When it comes to building gyroscopes, matter-wave interferometers conquer all. Send a beam of matter around the arms of an interferometer, and you get some 10 orders of magnitude higher sensitivity than with photons.

But there’s a problem. While it’s a simple matter to build mirrors and beam splitters for photons, it’s extremely difficult to do that for matter waves. As a result, matter-wave interferometers are expensive, troublesome machines.

Now Jonathan Dowling at Louisiana State University, in Baton Rouge, and a couple of buddies have come up with a better way of building matter-based gyroscopes that should be smaller, cheaper, and more stable.

The idea is to make the measurement using a Bose-Einstein Condensate, a collection of atoms that has been cooled to a state in which they share the same existence.

BECs have been studied intensively in the 15 years since they were first created. Physicists know, for example, that it is possible to create vortices inside BECs by zapping them with a helical light beam created by passing it through a holographic plate.

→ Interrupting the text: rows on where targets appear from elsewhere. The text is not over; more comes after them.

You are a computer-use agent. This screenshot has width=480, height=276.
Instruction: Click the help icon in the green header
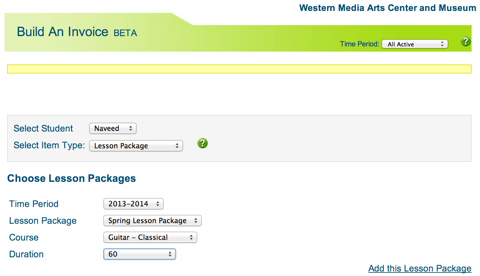coord(465,42)
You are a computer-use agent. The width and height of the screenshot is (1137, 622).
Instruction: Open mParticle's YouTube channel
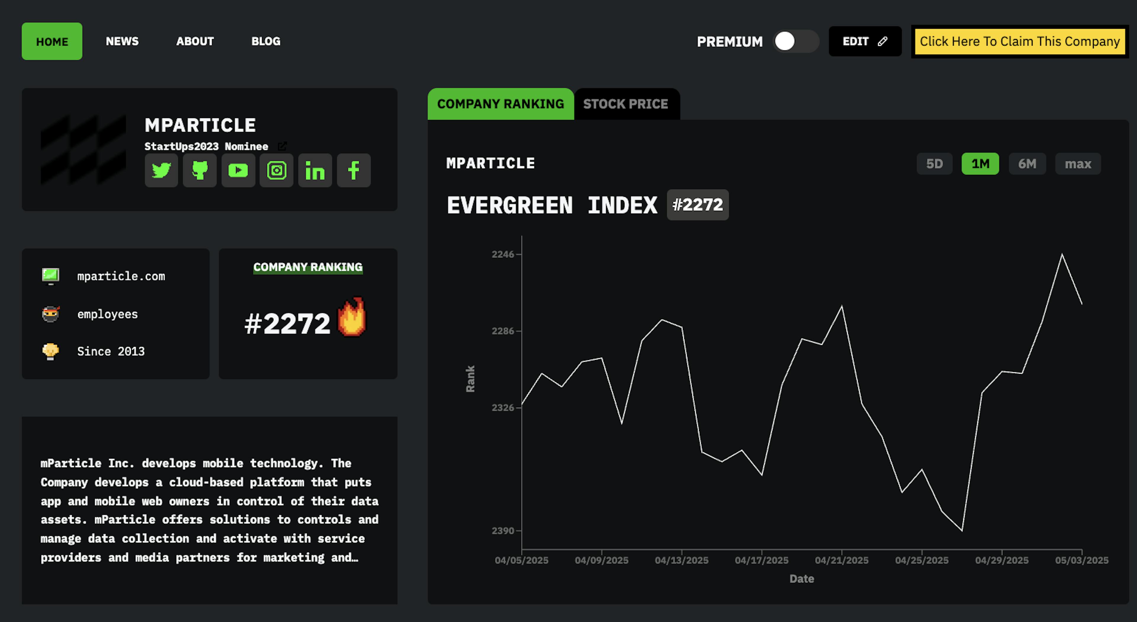pos(238,170)
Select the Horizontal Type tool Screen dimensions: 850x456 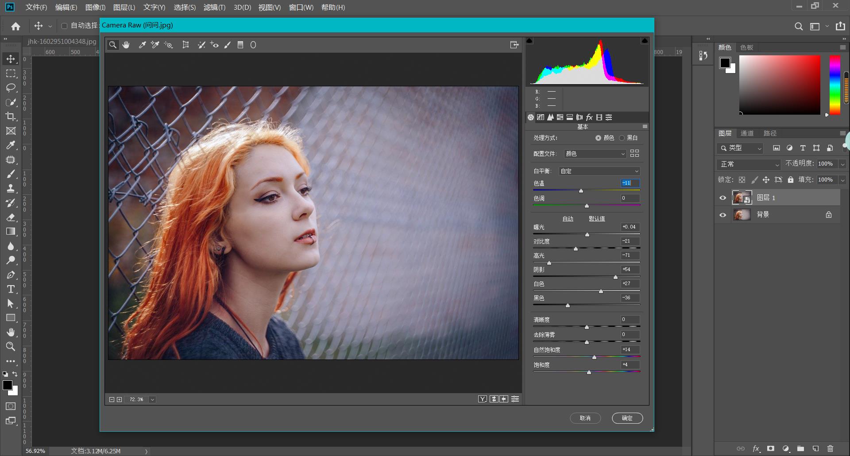[11, 289]
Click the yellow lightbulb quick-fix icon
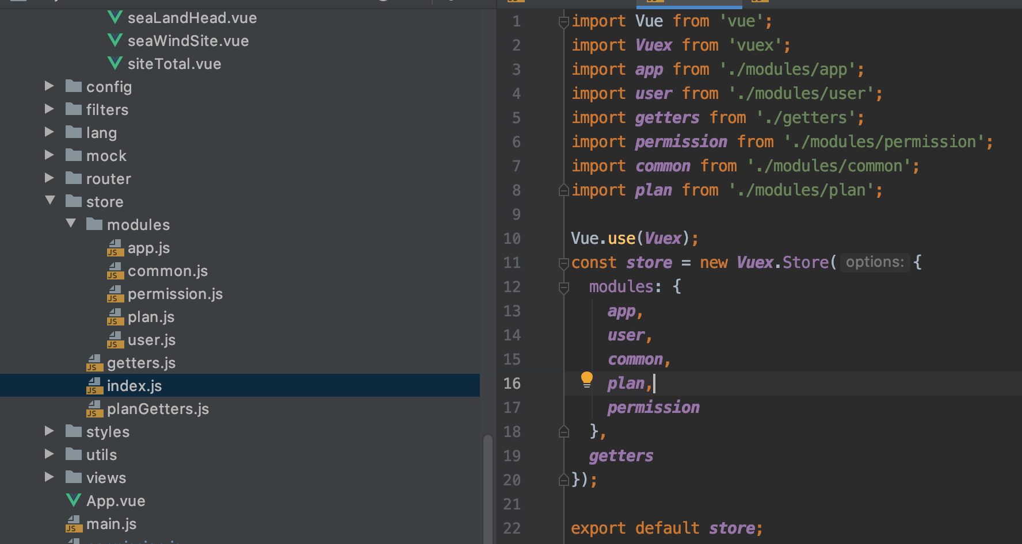Image resolution: width=1022 pixels, height=544 pixels. tap(586, 380)
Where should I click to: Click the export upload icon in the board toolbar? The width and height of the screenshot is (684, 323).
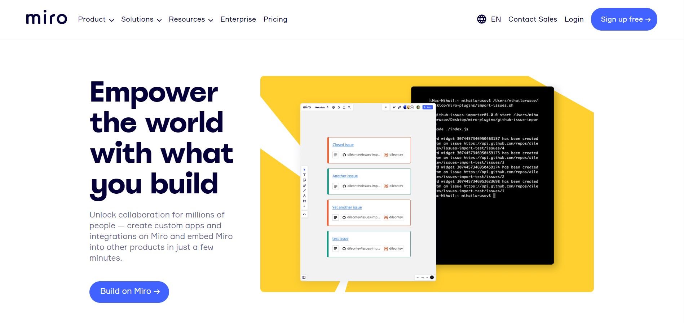click(x=344, y=107)
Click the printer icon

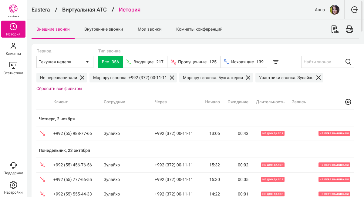pyautogui.click(x=349, y=29)
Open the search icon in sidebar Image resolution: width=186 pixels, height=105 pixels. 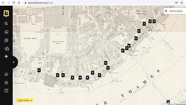6,23
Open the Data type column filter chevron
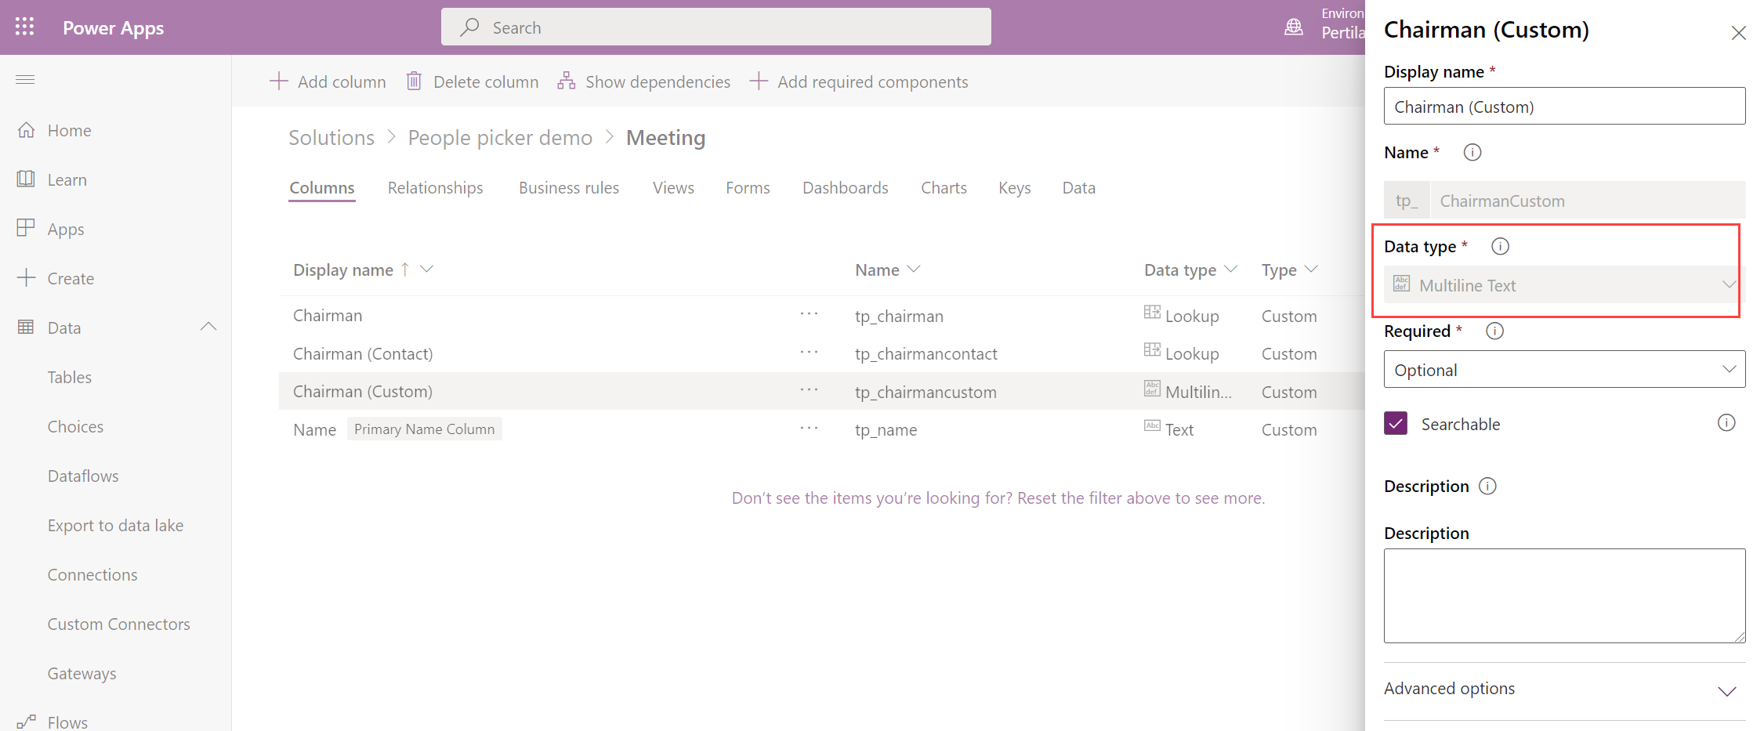Image resolution: width=1764 pixels, height=731 pixels. (x=1230, y=270)
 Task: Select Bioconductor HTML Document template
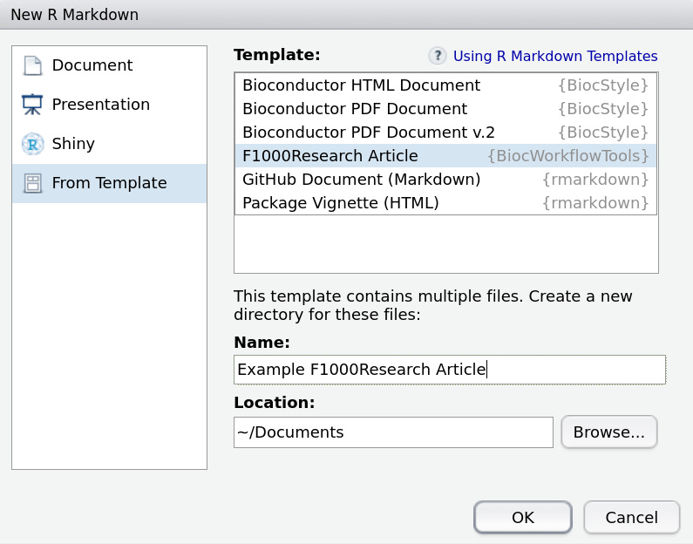(361, 85)
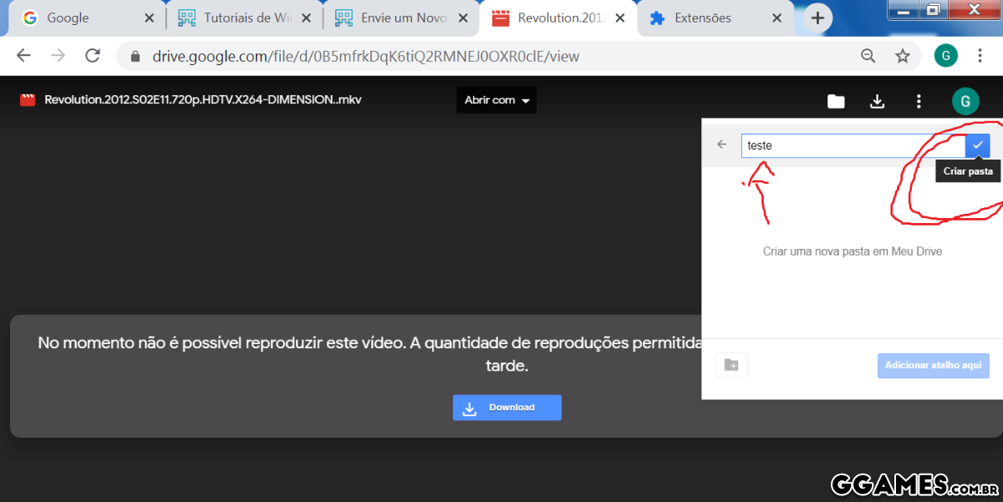Click the back arrow in folder panel
Screen dimensions: 1003x502
point(722,145)
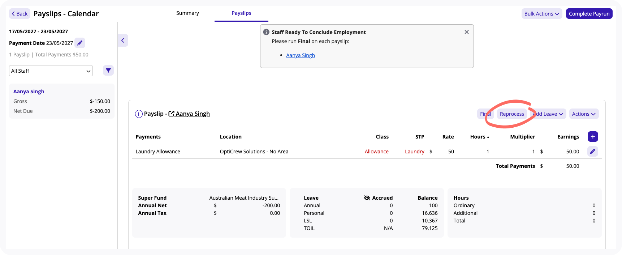Screen dimensions: 622x255
Task: Select the Payslips tab
Action: click(x=241, y=13)
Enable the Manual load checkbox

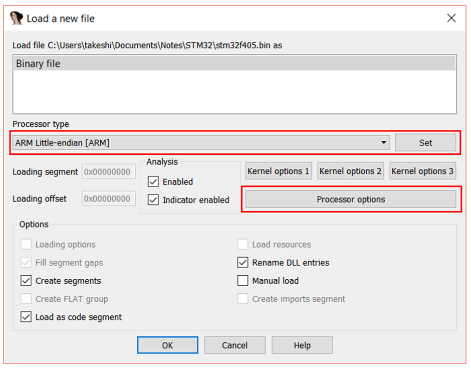[243, 281]
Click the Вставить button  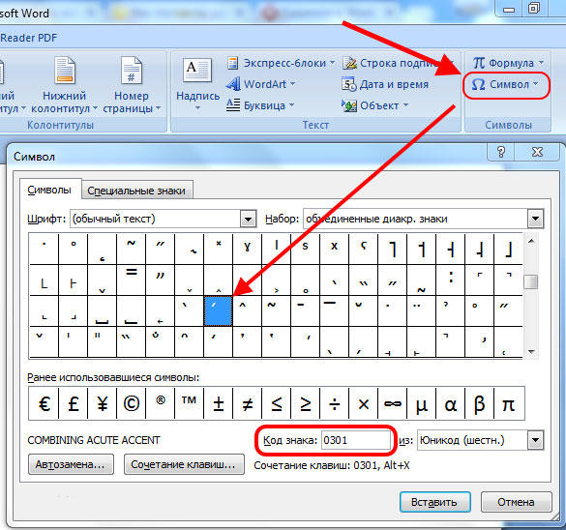(434, 502)
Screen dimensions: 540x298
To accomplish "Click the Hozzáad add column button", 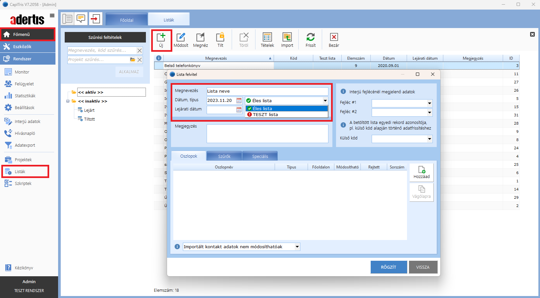I will click(x=422, y=173).
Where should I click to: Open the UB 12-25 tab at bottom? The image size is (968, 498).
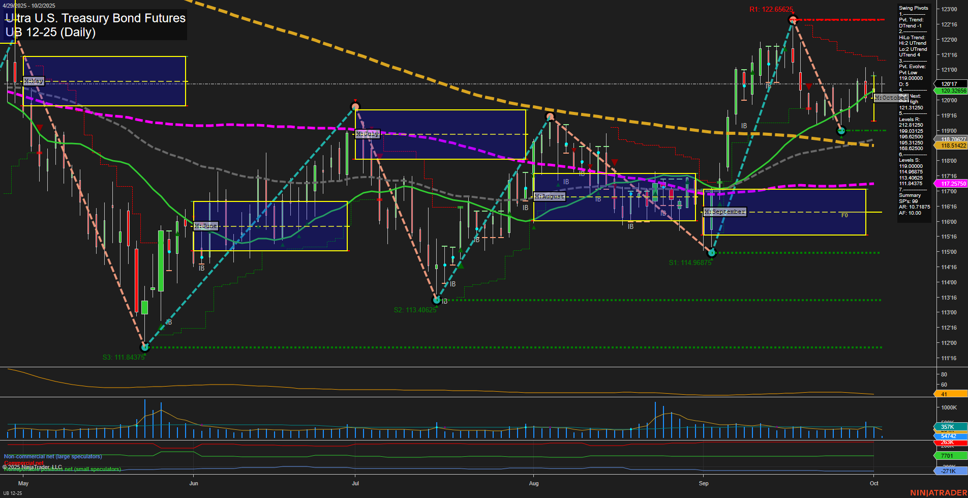click(x=13, y=493)
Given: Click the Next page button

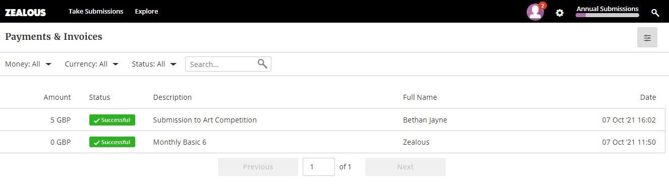Looking at the screenshot, I should click(x=405, y=167).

The trick that Dowling and co have come up with is to create a superposition of counter-rotating vortices inside a BEC using this technique. This should set up an interference pattern in the density of atoms in the BEC that can be easily measured by photographing it.

And since this pattern should change as the BEC rotates, the system is perfect for gyroscopy.

Dowling and pals calculate that a single BEC gyroscope that measures just a few millimeters square should be almost as sensitive as a matter-wave interferometer that is several square meters in size. By using an array of many BEC gyroscopes, it should be possible to dramatically increase the sensitivity. And since the device requires no matter-wave mirrors or beam splitters, it should be considerably simpler and easier to operate.

That’s a smart idea with considerable potential. The question now is who can build one and how soon.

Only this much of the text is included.